En este sentido Brouard era, como médico, diferente a los de su época, extraordinario. Si bien la corriente que él seguía con libertad y de acuerdo con sus propios criterios, venía muy de antes, ésta era minoritaria, en absoluto lo habitual: muy por el contrario, en aquellos años estaban en auge los modernos «adelantos» médicos, cuanto más químicos, industriales y en mayor cantidad, mejor. Era precisamente, entre otras cosas, el tiempo de la talidomida recetada a embarazadas, con efectos devastadores en el feto, como pudo comprobarse luego. Las posturas críticas tendían entonces a ser consideradas puro oscurantismo y retraso. Por desgracia, esto sigue sucediendo igualmente ahora.

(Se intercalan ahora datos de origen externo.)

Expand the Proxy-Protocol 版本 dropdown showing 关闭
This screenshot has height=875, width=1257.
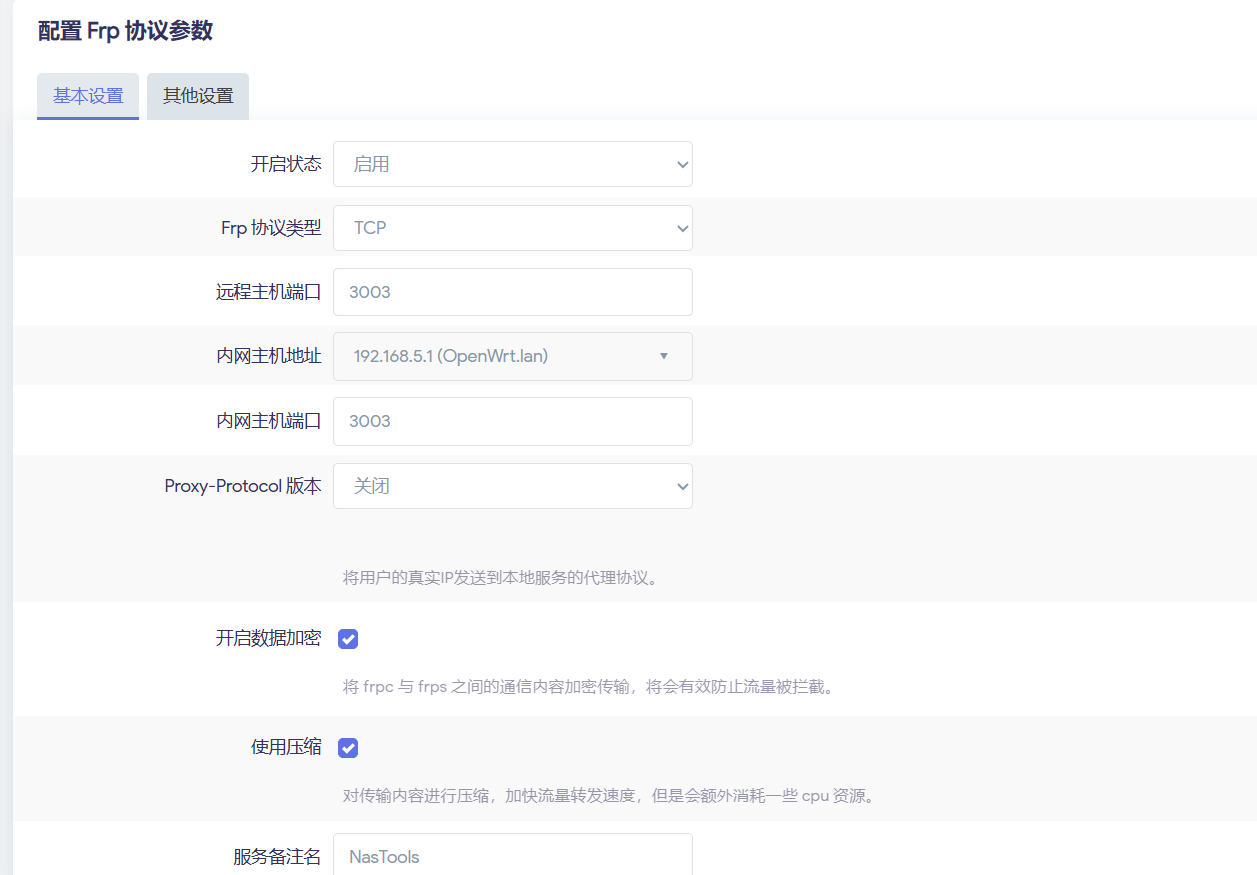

Y, sobre todo, Brouard no era un tecnócrata que desvía la mirada del paciente con ganas de acabar y quitárselo de encima, pues su salud le es indiferente o tiene mucho trabajo. Él incluso estaba dispuesto a seguir recibiéndonos para darnos consejos a nosotros, sus antiguos pacientes niños, mientras tanto ya adultos. Y jamás transmitía sensación de prisa, aun cuando tuviera la consulta llena, como solía tenerla: deseaba curar, se esforzaba en hacerlo, se preocupaba de corazón de sus pacientes. Si nosotros no hubiéramos conocido ese ejemplo suyo en nuestra infancia, con las experiencias hechas después, no seríamos capaces ni de imaginar que puedan existir médicos de vocación como él.